The United States “consistently spends fewer dollars educating students in its highest-poverty and highest-minority school districts than it does districts with fewer of such students,” concludes The Education Trust in its annual The Funding Gap report, which was issued in January 2008. Emphasizing success stories from states like Arkansas, Maryland and New York, the report suggests that persistent funding gaps in other states reflect a problem of “political will” rather than “technical know-how.”

Kati Haycock, president of the Education Trust, says the report is meant to “shine a light on the work that must be done to make the promise of equal educational opportunity real.” The report further argues that inequitable funding policies weaken the effectiveness of standards and accountability practices.

A Path to Progress

The Ed Trust reports that between 1999 and 2005, 10 states increased funding equity between high-poverty and low-poverty districts by more than $200 per student, and 16 states increased their funding gaps between these districts by more than $200 per student.

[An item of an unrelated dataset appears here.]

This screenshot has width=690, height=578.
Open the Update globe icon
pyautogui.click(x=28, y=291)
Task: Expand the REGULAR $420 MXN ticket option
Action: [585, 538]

The report notes that three of these states – Maryland, Ohio and Wyoming – not only decreased the funding gap, but they went from providing high poverty districts with less funding per student to providing them with more. It also highlights New York’s “path to progress” from being ranked as one of the most inequitable states in the past to being recognized as one that has made significant progress in reducing inequity over the six year period that was studied. The Ed Trust attributes this progress to the successful litigation won by the Campaign for Fiscal Equity and its “vigorous and persistent advocacy on behalf of low-income students and the school districts that serve them.

Another state that has made enormous progress, according to the report, is Arkansas. Responding to a series of court rulings, the Arkansas legislature substantially narrowed its inequity gap by increasing state aid to educate low-income students. The report attributes the success of these states – and others – to their straightforward steps in 1) taking responsibility for education funding at the state level, and 2) using state dollars to target student needs and make up for differences in local abilities to pay for education.

Yet, despite these success stories, the report also highlights states with “troubling” records. According to its data, from 1999 to 2005 Vermont’s funding gap has grown by more than $2000 per student after the state revised “Act 60” and the strong equity mandate the legislature had issued after a Court decision in 1997. On the same note, in Illinois, where the courts have refused to take jurisdiction of an adequacy case, the funding gap has grown from $1,568 in 1999 to $2,238 in 2005. The report also notes that Illinois has had the second largest per-student gap in the country for years.

Methodology

The report analyzes annual financial data from the nation’s 14,000 school districts and includes state-by-state analyses of funding trends from 1999 to 2005. It focuses on the distribution of state and local resources and does not include federal funds. For the first time, The Education Trust also includes statistics on English language learner (ELL) students. The report finds that just as is the case with high poverty and high-minority districts, districts with high percentages of ELLs generally receive less funding than do districts with few or no ELL students. With regard to this funding inequity, the authors of the report conclude “it is not fair and it is not good education policy.”